═══ RECORD EXCERPTS

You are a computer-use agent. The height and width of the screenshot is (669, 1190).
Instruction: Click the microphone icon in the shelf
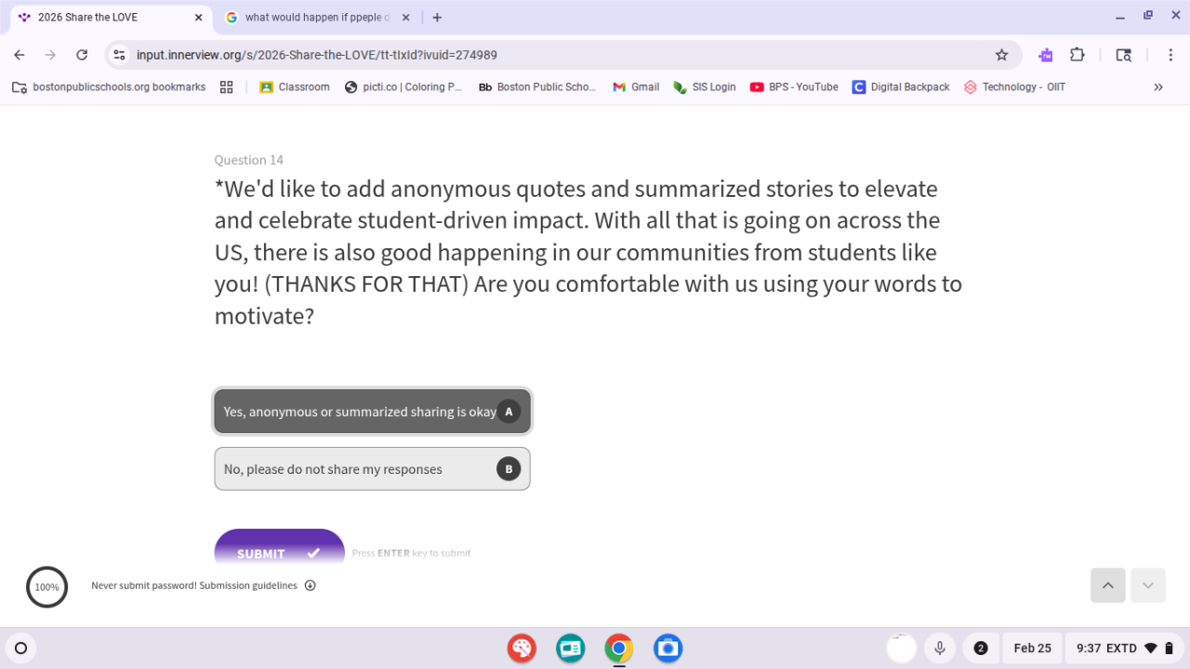(940, 648)
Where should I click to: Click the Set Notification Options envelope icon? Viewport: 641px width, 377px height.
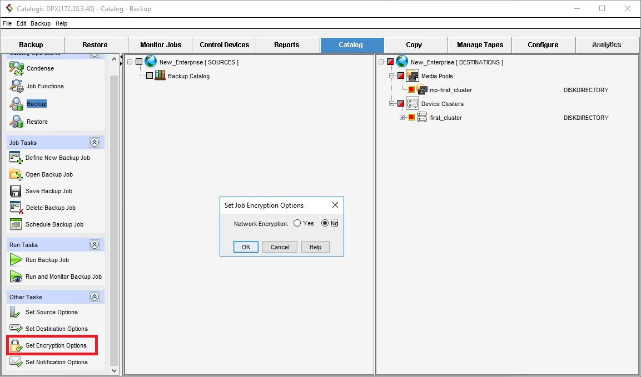pyautogui.click(x=16, y=362)
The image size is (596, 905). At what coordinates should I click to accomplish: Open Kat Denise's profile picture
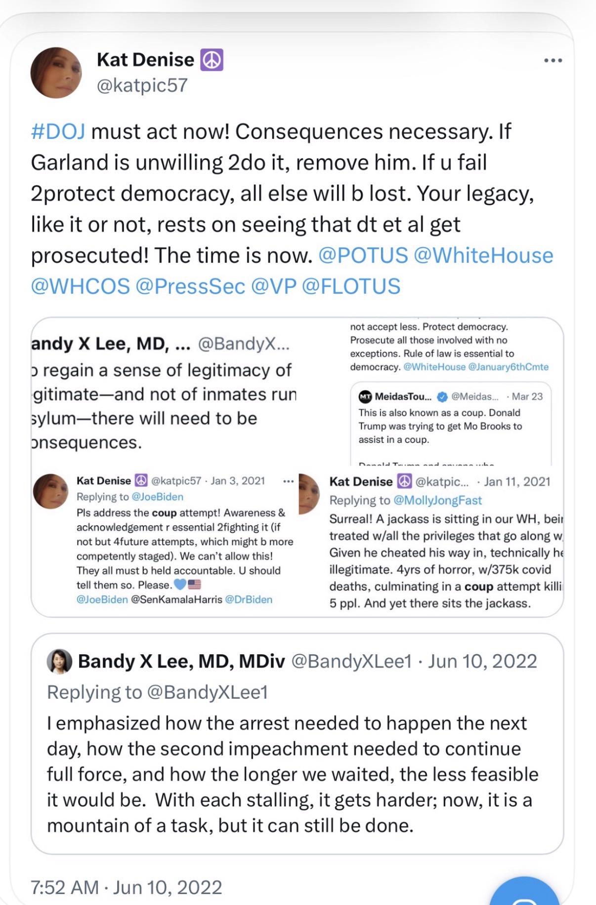click(x=56, y=73)
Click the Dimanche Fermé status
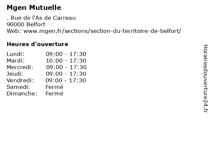211x158 pixels. click(x=54, y=93)
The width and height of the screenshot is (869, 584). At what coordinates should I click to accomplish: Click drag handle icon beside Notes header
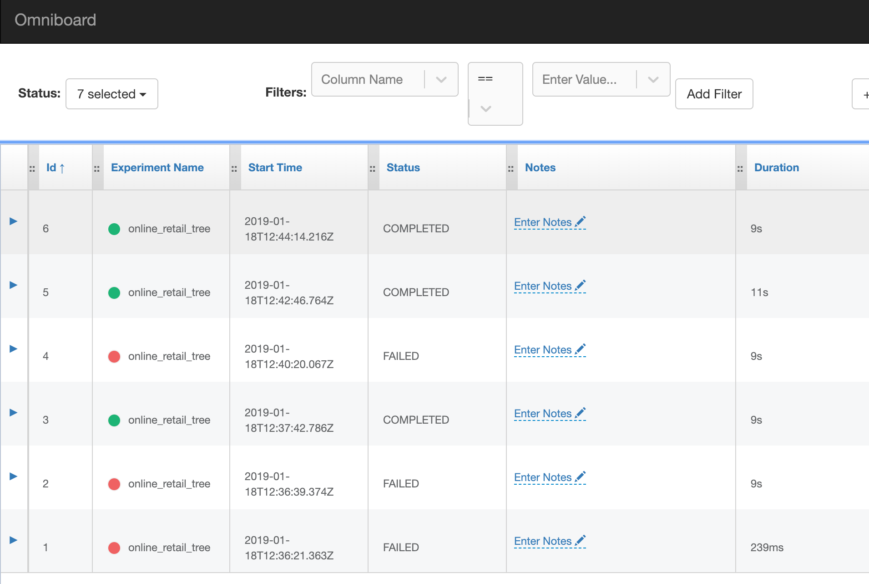(x=511, y=169)
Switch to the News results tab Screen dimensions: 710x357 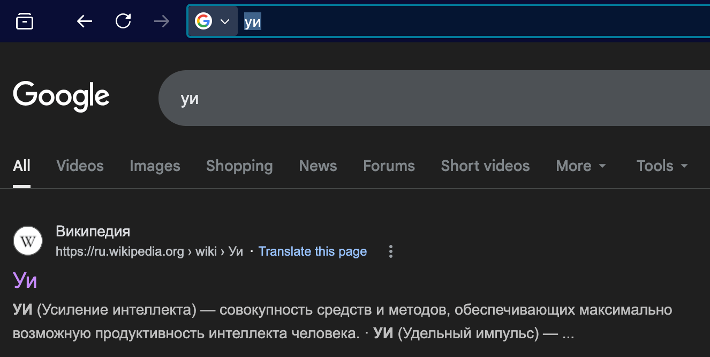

══════

◆ PROBLEM STATEMENT
When you copy the data above, keep each line exact and omit the pictures.

◆ REPLY TO THE EXERCISE
You are a computer-use agent. The height and width of the screenshot is (669, 1190).
Instruction: Click the microphone icon in the shelf
(940, 648)
Where should I click to: Click the Set Notification Options envelope icon? Viewport: 641px width, 377px height.
pyautogui.click(x=16, y=362)
The image size is (596, 905). At what coordinates should I click to accomplish: Open Kat Denise's profile picture
click(x=56, y=73)
Click the Dimanche Fermé status
211x158 pixels. click(x=54, y=93)
The width and height of the screenshot is (869, 584). At what coordinates should I click to accomplish: Click drag handle icon beside Notes header
(x=511, y=169)
Switch to the News results tab Screen dimensions: 710x357 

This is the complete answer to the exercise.